Work item:
In the records below, find the line containing "You are a computer-use" and print it and every line after it exactly, through the end. Skip pictures.

━━ Given entries

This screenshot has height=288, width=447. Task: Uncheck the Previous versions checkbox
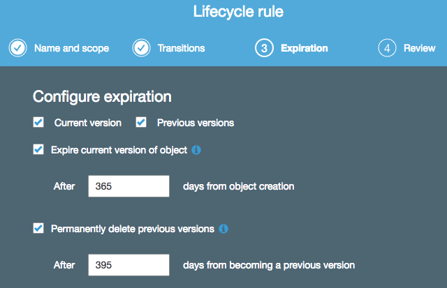141,122
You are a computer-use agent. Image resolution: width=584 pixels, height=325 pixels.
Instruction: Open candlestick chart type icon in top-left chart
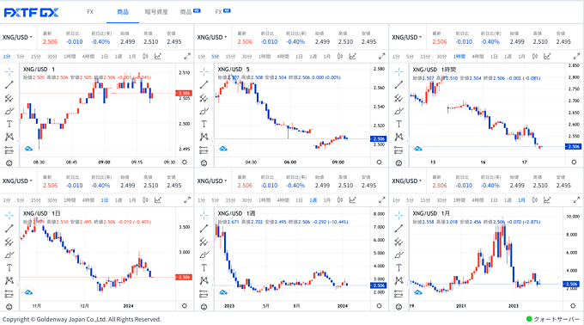point(145,56)
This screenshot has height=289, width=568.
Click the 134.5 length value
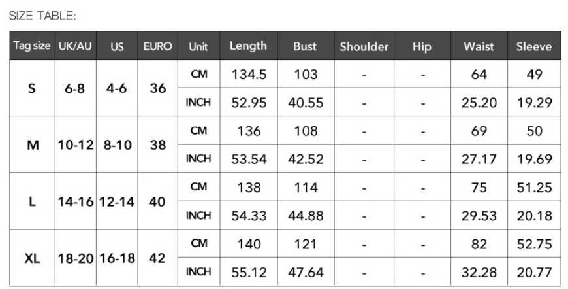pyautogui.click(x=249, y=75)
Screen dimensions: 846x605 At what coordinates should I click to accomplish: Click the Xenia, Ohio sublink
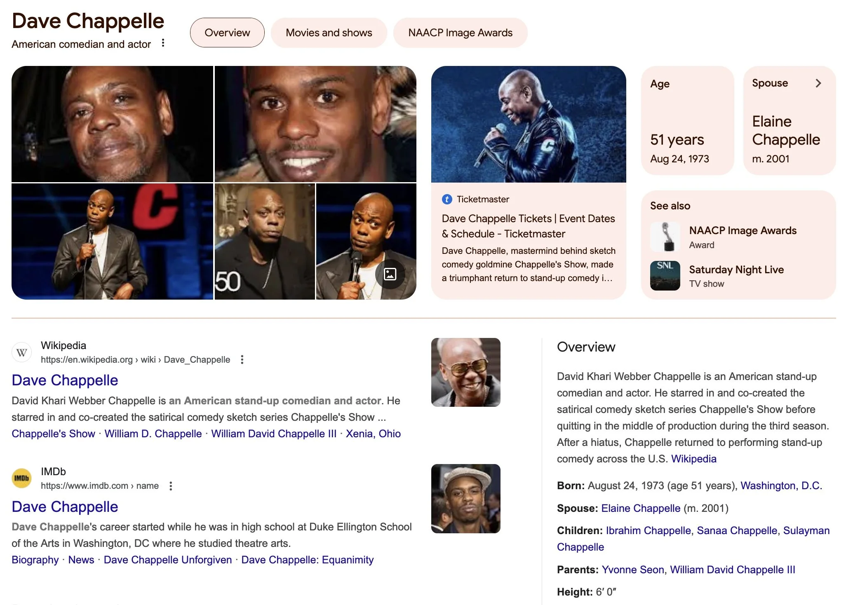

━━━━

Task result:
You are a computer-use agent. Image resolution: width=584 pixels, height=325 pixels.
Instruction: Open candlestick chart type icon in top-left chart
point(145,56)
This screenshot has height=289, width=568.
Click the 134.5 length value
pyautogui.click(x=249, y=75)
Screen dimensions: 846x605 At what coordinates should I click to accomplish: Click the Xenia, Ohio sublink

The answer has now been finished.